Çöküşteyiz...

Uçuruma doğru sürüklendiğimizi fark etmeyen var mı? Ekonomi, siyaset ve iktidar sarmalına kolumuzu kaptırdık sürekli aşağı doğru çekilmekteyiz..

Ey akıl sahipleri farkında mısınız?

Batıyoruz…

Herkesin aklını başına alıp "ne yapabiliriz" diyeceği yerde, iktidar, arpalık olarak gördüğü İstanbul belediyesini, hukuku katletme pahasına kazanma telaşına düştü.

Başka?

Değerler sistemi çökertildi.

Başta milli değerler olmak üzere dini değerler siyasetin kirletmekten çekinmediği alana dönüştü.

Sanırsın ki Muaviye dönemi geri geldi.

İftar sofraları, siyasi saptırma, yalan ve yanlış bilgilerle öteki Müslümanları kendi safına çekmek için propaganda yeri haline geldi..

Camiler, herkesin kutsalı iken, iktidarın siyasi manevra alanı olarak görülür oldu.

Dikkatinizi çekerim: Bu ülkede çökertilen sadece ekonomi değil. Bizzat içinde yaşayarak gördüğümüz gibi,  dini ve milli değerler de gittikçe yozlaştırıldı.

Bunun adı kültürel çöküştür.

Camiye gelen muhalif bir aday, iktidar taraftarlarınca yuhalanıyorsa, siyasi hoşgörü de yerlebir olmuş demektir.  Cami siyasetin manevra alanına dönmüş demektir.

Hâlbuki cami Müslüman'ın zihninde Allah'ın evidir. Konuşurken, tartışırken, davranırken özel itina gerektiren yerdir. Kısacası, caminin bir adabı vardır.

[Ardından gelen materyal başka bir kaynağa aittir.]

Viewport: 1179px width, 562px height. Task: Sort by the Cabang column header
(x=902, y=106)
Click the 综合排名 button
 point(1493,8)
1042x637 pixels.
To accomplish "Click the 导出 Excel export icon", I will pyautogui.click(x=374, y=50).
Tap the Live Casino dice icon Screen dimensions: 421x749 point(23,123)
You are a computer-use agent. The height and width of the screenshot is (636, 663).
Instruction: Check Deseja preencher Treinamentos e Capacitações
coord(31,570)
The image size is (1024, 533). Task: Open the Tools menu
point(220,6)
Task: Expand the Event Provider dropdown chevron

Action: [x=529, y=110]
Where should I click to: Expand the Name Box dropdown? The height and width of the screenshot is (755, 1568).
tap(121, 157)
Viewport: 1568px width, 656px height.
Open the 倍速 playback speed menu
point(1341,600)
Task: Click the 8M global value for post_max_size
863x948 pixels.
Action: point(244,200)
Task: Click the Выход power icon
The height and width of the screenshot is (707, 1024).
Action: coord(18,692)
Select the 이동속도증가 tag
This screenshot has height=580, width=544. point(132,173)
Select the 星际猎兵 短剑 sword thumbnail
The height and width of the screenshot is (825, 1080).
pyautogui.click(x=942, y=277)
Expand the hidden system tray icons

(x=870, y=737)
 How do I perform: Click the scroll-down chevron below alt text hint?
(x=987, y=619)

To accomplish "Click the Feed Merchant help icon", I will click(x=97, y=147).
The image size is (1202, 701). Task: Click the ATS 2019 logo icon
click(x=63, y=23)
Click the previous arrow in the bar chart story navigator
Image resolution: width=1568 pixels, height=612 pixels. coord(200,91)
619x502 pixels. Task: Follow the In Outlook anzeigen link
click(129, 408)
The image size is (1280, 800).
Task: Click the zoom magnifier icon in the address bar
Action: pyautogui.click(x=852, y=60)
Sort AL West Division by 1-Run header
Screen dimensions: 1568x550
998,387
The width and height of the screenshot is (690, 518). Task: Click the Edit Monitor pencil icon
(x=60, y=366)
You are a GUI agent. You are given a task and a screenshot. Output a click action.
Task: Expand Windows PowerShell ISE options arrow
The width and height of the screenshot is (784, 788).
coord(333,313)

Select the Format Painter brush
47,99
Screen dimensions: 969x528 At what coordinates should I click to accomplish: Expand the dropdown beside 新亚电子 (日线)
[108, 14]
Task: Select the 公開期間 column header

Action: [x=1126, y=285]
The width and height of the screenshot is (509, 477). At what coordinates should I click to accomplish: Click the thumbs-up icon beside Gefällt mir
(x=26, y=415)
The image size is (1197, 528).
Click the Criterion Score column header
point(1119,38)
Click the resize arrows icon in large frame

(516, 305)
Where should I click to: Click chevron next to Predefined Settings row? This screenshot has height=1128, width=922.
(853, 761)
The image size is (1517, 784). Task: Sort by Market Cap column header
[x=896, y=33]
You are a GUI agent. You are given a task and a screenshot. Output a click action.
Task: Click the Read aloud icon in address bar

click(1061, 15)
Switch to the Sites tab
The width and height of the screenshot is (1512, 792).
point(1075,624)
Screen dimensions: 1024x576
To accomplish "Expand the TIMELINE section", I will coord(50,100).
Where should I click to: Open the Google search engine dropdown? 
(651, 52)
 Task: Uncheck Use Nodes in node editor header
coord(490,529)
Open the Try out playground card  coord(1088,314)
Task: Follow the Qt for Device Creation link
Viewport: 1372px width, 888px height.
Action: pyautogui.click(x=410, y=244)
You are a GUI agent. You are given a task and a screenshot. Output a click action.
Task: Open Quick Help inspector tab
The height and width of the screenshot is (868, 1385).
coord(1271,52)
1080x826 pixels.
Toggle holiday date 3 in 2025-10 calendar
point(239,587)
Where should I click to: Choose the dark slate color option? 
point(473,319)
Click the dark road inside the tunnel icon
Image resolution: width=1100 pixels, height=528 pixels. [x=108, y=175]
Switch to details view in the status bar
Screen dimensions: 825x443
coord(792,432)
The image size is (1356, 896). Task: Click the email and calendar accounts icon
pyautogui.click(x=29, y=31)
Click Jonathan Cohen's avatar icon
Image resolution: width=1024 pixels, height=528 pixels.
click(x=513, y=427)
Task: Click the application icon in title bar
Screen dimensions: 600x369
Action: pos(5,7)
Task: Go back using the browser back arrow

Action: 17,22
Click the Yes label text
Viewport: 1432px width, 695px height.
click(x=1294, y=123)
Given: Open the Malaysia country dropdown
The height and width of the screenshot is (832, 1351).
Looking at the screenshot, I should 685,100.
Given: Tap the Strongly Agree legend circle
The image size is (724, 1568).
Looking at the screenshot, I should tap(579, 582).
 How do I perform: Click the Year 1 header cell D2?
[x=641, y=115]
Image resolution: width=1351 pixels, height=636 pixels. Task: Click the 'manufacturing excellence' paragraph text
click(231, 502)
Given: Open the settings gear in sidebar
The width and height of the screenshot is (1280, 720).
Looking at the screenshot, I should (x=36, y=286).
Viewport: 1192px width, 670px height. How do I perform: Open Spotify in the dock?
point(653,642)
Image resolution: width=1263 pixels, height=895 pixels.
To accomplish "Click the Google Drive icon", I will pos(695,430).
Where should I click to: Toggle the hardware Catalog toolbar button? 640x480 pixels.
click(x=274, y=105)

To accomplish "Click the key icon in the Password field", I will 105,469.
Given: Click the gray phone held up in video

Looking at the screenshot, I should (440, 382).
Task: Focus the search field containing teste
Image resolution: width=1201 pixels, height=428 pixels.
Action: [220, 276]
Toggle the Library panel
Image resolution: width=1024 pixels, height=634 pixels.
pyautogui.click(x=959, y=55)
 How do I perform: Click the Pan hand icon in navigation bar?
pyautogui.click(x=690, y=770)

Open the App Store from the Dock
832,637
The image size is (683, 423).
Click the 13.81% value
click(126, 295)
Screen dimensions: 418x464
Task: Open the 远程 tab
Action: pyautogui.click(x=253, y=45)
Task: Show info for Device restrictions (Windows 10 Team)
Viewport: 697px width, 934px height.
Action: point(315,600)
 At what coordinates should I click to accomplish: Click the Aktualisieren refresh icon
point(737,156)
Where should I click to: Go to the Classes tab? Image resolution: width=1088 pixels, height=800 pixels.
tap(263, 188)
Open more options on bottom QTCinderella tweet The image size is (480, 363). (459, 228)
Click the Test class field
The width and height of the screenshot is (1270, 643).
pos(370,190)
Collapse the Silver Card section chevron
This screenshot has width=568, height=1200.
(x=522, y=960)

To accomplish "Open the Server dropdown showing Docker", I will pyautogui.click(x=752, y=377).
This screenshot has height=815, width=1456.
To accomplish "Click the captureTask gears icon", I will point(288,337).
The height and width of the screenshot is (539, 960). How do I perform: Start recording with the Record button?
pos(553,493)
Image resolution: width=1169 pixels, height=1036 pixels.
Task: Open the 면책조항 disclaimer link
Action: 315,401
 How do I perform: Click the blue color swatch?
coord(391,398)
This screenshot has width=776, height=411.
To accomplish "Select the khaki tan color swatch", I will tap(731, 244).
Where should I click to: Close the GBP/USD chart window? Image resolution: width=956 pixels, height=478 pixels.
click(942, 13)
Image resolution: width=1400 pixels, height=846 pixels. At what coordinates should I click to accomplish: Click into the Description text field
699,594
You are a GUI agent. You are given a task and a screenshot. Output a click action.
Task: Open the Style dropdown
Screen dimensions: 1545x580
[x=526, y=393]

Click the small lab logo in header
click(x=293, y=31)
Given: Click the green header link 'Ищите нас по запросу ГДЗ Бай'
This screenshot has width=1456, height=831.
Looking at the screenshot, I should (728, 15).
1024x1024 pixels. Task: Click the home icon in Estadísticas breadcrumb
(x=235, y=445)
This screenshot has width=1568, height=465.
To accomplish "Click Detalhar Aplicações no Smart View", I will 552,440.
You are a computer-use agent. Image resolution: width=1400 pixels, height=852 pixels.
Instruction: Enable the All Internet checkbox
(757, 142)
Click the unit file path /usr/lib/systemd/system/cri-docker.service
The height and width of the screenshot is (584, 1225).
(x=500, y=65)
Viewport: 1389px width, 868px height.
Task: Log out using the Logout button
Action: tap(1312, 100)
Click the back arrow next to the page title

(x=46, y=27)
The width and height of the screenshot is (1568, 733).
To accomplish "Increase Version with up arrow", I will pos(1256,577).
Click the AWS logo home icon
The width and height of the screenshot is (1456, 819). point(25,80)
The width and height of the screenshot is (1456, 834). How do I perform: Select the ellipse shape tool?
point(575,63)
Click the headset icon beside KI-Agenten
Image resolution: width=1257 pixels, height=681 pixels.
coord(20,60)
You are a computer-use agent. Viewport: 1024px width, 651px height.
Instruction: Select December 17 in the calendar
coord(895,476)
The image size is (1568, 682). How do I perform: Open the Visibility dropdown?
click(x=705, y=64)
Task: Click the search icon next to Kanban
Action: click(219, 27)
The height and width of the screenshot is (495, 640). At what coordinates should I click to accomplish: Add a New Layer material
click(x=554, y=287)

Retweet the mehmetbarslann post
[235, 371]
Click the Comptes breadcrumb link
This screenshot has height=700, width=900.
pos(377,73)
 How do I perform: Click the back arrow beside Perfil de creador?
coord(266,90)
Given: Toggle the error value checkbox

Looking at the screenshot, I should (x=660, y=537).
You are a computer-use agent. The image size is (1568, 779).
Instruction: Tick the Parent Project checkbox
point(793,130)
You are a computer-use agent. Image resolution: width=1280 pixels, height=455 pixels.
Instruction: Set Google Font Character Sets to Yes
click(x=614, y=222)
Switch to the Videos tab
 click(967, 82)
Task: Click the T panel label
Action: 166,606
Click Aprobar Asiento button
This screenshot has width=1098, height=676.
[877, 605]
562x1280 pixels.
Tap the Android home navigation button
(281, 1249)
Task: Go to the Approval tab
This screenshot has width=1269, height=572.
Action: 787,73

Çok daha önemlisi, cami, tüm inanların ortak alanıdır…

İslami kamusaldır.

Dolayısı ile ortak değerdir..

Orada; kibir, gurur, siyasi yarış, sportif taraftarlık gibi tüm dünyevi çıkarlar susar.

Eskiden böyle idi.

O kapı, hak kapısıdır. Orada söz, dünyevilikten çıkar dine geçer. Din konuşur sen dinlersin..

Lakin gördük ki, o kapının ahvali de bozuldu. Artık orada din susuyor, siyaset konuşuyor. Orası siyasi çıkar kapısı haline getirildi.

Her yerde ve her şeyde olduğu gibi orada da yıkım var.

Siyasi çıkar, dini çıkarın önünde yürümeğe başladıysa, orada din susar, ahlaksızlık konuşur.

Zaten öyle olmuyor mu?

Ankara İstanbul belediyelerinde gün yüzüne çıkan yolsuzluk haberleri, kapitalin, dinin önünde yürüdüğünü ve dinin arkasına saklanarak, hepimizi soyup soğana çevirdiğini göstermiyor mu?

Demek ki neymiş?

Manevi yozlaşma olmadan; manevi çöküş, manevi çöküş olmadan da maddi (ekonomik) çöküş olmuyormuş.

Çökertenler, önce, iman, fikir ve inanç dünyasında çürümüşler, sonra gerisi gelmiş.

Kısacası önce fikir ve ideoloji çökmüş, sonra arkası gelmiş.

Tarım bunun için sıkıntılı.

Eğitim bunun için kötü.

Ekonomik borç, dolar, faiz, işsizlik, bunun için yüksek.

Hatta gazeteciler bunun için dövülüyor.

Soygun, kendine; vakıf, şirket, dini cemaat üzerinden düzen kurmuş. İstiyor ki devam etsin.

Gazeteci de çıkara dokunuyor.  Halka gösteriyor. Toplumu bilgilendiriyor.

Eğer bir ülkede gazeteciler saldırıya uğruyorsa, saldıranların halktan sakladığı, göstermek istemediği büyük lokmalar vardır. Gazetecinin sesini kısabilirse, halkın malını büyük lokmalar halinde yutacak.

Demek ki neymiş, çöküşün bir işareti de gazetecilere yapılan saldırılarmış.

Haberiniz olsun.. Ülkemizi çökertiyorlar.